The Most Complex Feature Completed at Refactor Speed

A new feature with 2x the file count of any prior refactor — shipped in the same 2 hours. How?

wall clock — first commit to shipped feature

Implementation

Research15m

PRD15m

Tasks10m

Implementation60m

Testing15m

Accessibility5m

The complexity shape: 60 of 120 minutes was implementation. Upstream phases (research → tasks) ate 40 minutes combined despite this being a greenfield feature with new data model + new tab + 9 eval definitions. · Total: 2h 0m

Context

The User Profile was FitMe's 5th tab — a unified control center for identity, body composition, goals, and settings access. Unlike the six v2 refactors that preceded it (which rebuilt existing screens against the design system), this was a greenfield feature: new data model enums, new views, new navigation structure, onboarding integration, and the project's first formal accessibility pass. It was also the first feature built under framework v4.4, which mandated eval definitions and case study tracking for every feature.

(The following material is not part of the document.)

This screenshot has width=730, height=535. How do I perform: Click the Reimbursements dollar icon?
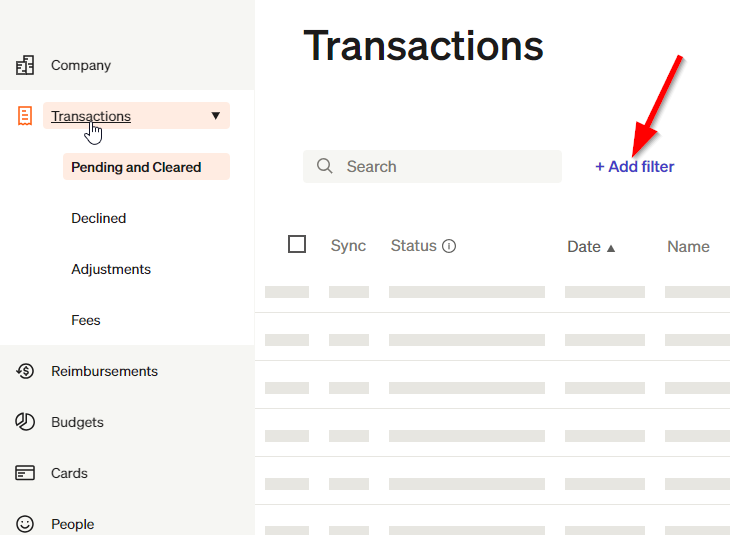point(25,371)
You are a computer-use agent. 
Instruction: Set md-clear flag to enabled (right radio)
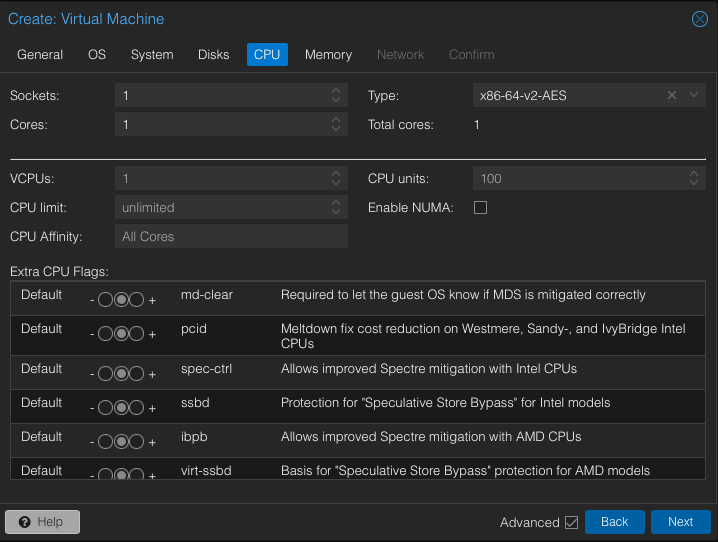point(138,299)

The question wasn't whether it would ship — it was whether the framework could handle genuinely new work as efficiently as it handled repetitive refactors.

The Problem

Prior case studies had shown impressive speedups, but they were all refactors of the same type: take an existing screen, audit it against the design system, rebuild it. The framework's cache was optimized for that pattern. A new feature — with new enums, new form editors, a new tab in the navigation, and integration with onboarding data — would stress-test whether the velocity gains were real or just pattern memorization.

The Approach

Research (15 min): Competitive analysis of 5 apps plus a code audit of existing user data, settings, and navigation patterns.

PRD (15 min): Full PRD with 6 analytics events, 9 eval definitions, success metrics, kill criteria, and 15 acceptance criteria. The eval definitions were a v4.4 mandate — this was the first feature required to define what "good AI output" looks like before writing any code.

Task breakdown (10 min): 13 tasks across 4 dependency layers. Layer 1 (data model + analytics + hero section + body comp card) could run in parallel. Layer 2 depended on Layer 1 outputs. This structure meant 4 tasks started simultaneously.

Implementation (60 min): 6 new Swift files created, 6 existing files modified. One name collision (a new BodyCompositionCard conflicted with an existing one in a different directory) caught and resolved in 5 minutes. One subagent hallucinated a non-existent preview API — removed in 2 minutes.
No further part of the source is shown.